Thèbes
est le nom antique de la ville de Louxor en Egypte, c’est à Louxor que se
trouve le temple de Karnak.
La ville
de Louxor est située le long du Nil, sur la rive Orientale, c’est sur l’autre
rive que l’on trouve la montagne Thébaine avec la vallée des Rois.
A notre
sens, il s’agit d’un site archéologique particulier, Nous considérons en effet
que le relief de cette zone, constitue un élément d’information très important
pour apréhender l’histoire de cette période.
L’idée
du projet a doucement germée suite à un premier voyage en 1986, Rendons-nous
compte que des vies d’archéologues ont été consacrées à étudier des zones de
quelques mètres carrés, il nous semble qu’une restitution 3D d’une partie de la
montagne reprenant tous les sites archéologiques offrirait un grand intérêt.
Qui par
exemple a eu l’occasion d’aller jusqu’à la première tombe de Hatschepsout,
surtout en ces temps troublés ?
La
partie étudiée de cette montagne représente une zone d’environ 36 kms² avec un
dénivelé entre 80 et 500 m au dessus du niveau de la mer.
Le premier
objet du projet de cartographie 3D est de constituer un fichier DEM de la
région considérée.
Le
format des fichiers DEM
(Digital Elevation Model) est défini par l’USGS
(United States Géographical Survey) l’équivalent américain de L’Institut
Géographique National Français.
Ces
fichiers décrivent la cartographie d’une zone en 3D et permettent ensuite, une
fois importés dans un logiciel d’animation 3D de recréer des images et des
films en image de synthèses d’une très
grande précision.
En
principe, ces fichiers sont obtenus par relevés satellites, leur précision est
suffisante pour programmer la plateforme inertielle d’un missile, ou simuler le
champ d’action d’un barrage, mais trop grossier à l’échelle de l’oeil humain au
ras du sol.
l’USGS
rend disponibles au public des relevés avec une précision de 30 mètres, ce qui
est insuffisant pour notre projet.
Ce
projet s’appuie sur les relevés
photogrammétriques effectués par l’IGN en
1964, à cette époque le résultat consistait en photographies, qui une fois
traitées produisaient des cartes
monochromes avec des niveaux documentés à la main.

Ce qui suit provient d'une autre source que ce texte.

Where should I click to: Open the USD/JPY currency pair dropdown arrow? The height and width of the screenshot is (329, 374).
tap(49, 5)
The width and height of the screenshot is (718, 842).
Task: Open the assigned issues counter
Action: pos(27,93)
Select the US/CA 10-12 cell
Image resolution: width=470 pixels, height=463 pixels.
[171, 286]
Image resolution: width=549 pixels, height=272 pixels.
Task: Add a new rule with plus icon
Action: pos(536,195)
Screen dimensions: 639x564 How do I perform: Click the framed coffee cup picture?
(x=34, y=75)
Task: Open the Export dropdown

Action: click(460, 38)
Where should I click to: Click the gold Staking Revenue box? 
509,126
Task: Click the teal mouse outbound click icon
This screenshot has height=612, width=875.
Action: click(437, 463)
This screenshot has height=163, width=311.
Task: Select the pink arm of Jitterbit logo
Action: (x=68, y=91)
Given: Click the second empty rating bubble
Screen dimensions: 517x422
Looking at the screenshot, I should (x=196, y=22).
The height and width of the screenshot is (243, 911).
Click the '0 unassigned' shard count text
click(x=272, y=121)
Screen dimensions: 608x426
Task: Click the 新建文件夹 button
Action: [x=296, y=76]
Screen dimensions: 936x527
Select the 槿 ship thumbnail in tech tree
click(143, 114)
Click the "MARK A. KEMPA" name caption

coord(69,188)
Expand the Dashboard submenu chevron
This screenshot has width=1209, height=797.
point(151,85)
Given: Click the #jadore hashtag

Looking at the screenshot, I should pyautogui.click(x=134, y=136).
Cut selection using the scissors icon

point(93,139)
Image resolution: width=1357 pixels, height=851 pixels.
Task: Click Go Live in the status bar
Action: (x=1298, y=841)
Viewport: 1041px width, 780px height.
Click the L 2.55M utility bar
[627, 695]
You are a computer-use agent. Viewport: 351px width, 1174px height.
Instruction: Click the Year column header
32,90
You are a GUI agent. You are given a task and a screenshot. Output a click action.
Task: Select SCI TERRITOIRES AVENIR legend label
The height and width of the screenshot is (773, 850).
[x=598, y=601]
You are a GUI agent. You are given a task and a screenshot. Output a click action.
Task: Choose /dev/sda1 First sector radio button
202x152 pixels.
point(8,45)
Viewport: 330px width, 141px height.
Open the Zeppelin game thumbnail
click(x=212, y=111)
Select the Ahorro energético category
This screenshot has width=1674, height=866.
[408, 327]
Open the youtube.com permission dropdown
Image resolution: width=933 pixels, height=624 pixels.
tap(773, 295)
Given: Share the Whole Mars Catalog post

Il s’agit de la source la plus précise et
accessible que nous connaissions, nous
n’avons pas encore vu d’images de la zone prises par le satellite Spot 5,
mais il est vraisemblable que le profil particulièrement tourmenté rende très
difficile une précise interprétation.
Pour
revenir aux relevés de l’IGN, il faut, après les avoir scannés, colorier à la
main chaque courbe de niveau en fonction d’une palette de 256 couleurs dont
chacune correspond à une altitude précise, avec une résolution de 2 mètres, (en
clair, il faut, avec photoshop colorier un fichier PCX de 10.000x10.000, et
ce, pixel par pixel )
Nous
espérons terminer ce travail pour la fin de l’année 2002.